Dynamic response of biofilm microbial ecology to para-chloronitrobenzene biodegradation in a hydrogen-based, denitrifying and sulfate-reducing membrane biofilm reactor

Abstract

The dynamic response of biofilm microbial ecology to para-chloronitrobenzene (p-CNB) biodegradation was systematically evaluated according to the composition and loading of electron acceptors and H2 availability (controlled by H2 pressure) in a hydrogen-based, denitrifying and sulfate-reducing membrane biofilm reactor (MBfR). To accomplish this, a laboratory-scale MBfR was set up and operated with different influent p-CNB concentrations (0, 2, and 5 mg p-CNB/L) and H2 pressures (0.04 and 0.05 MPa). Polymerase chain reaction-denaturing gel electrophoresis (PCR-DGGE) and cloning were then applied to investigate the bacterial diversity response of biofilm during p-CNB biodegradation.

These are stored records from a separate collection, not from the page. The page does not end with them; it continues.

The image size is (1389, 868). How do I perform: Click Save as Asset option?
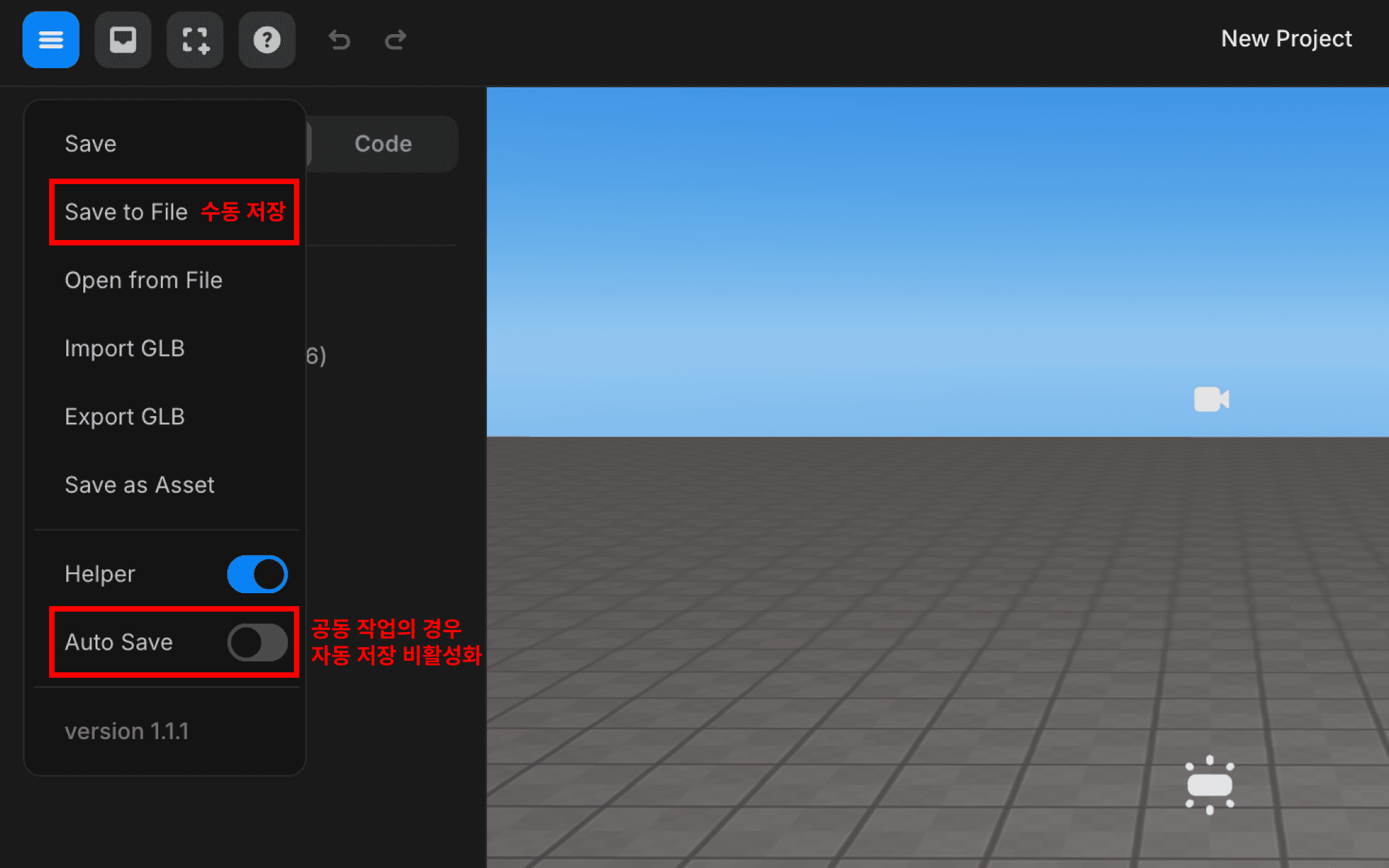pyautogui.click(x=139, y=484)
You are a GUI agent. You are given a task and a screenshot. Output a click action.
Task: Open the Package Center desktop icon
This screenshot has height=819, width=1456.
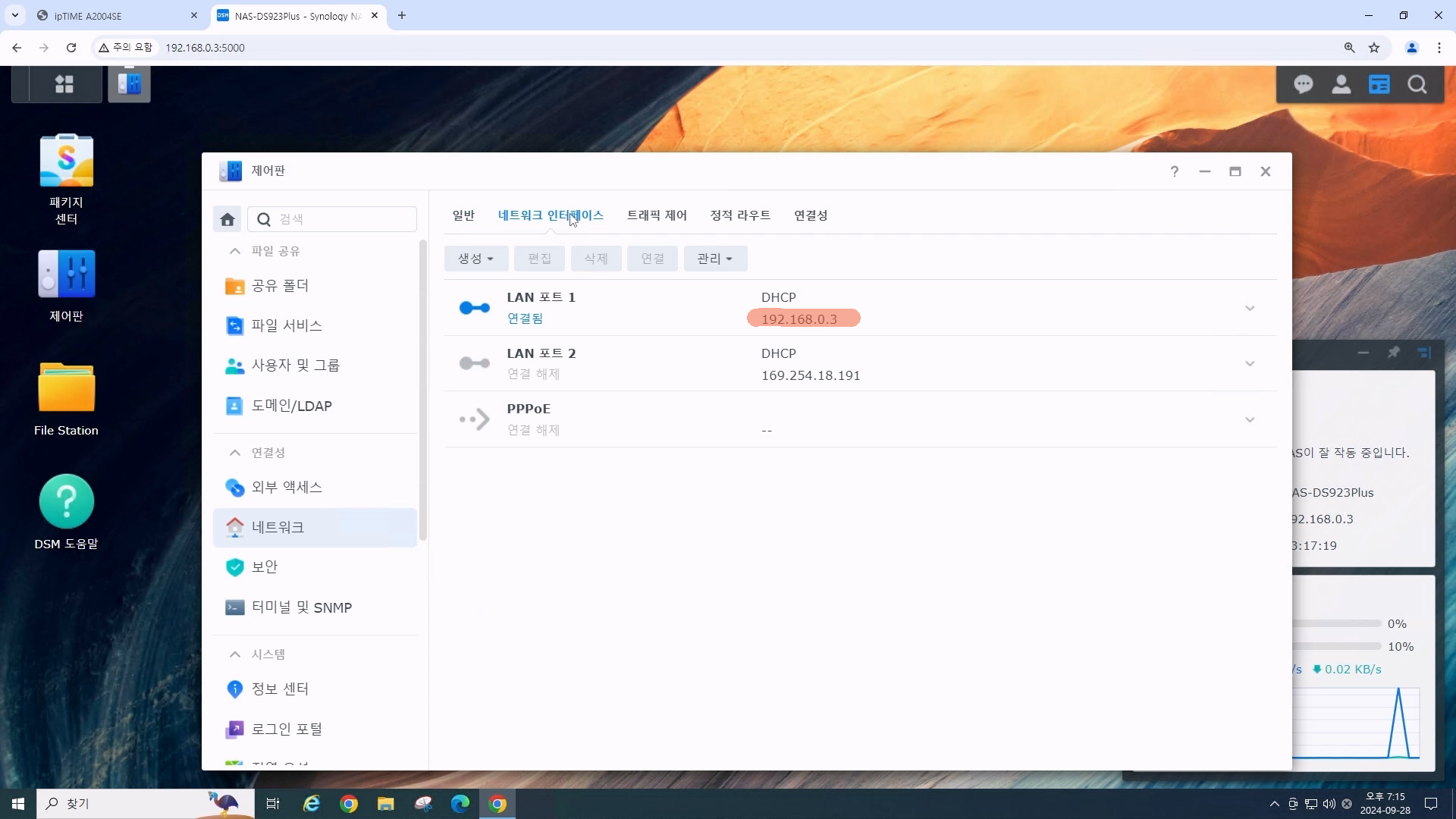66,162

The results showed that denitrification and sulfate reduction largely controlled the total demand for H2. Additionally, the DGGE fingerprint demonstrated that the addition of p-CNB, which acted as an electron acceptor, was a critical factor in the dynamics of the MBfR biofilm microbial ecology. The presence of p-CNB also had a more advantageous effect on the biofilm microbial community. Additionally, clone library analysis showed that Proteobacteria (especially beta- and gamma-) comprised the majority of the microbial biofilm response to p-CNB biodegradation, and that Pseudomonas sp. (Gammaproteobacteria) played a significant role in the biotransformation of p-CNB to aniline.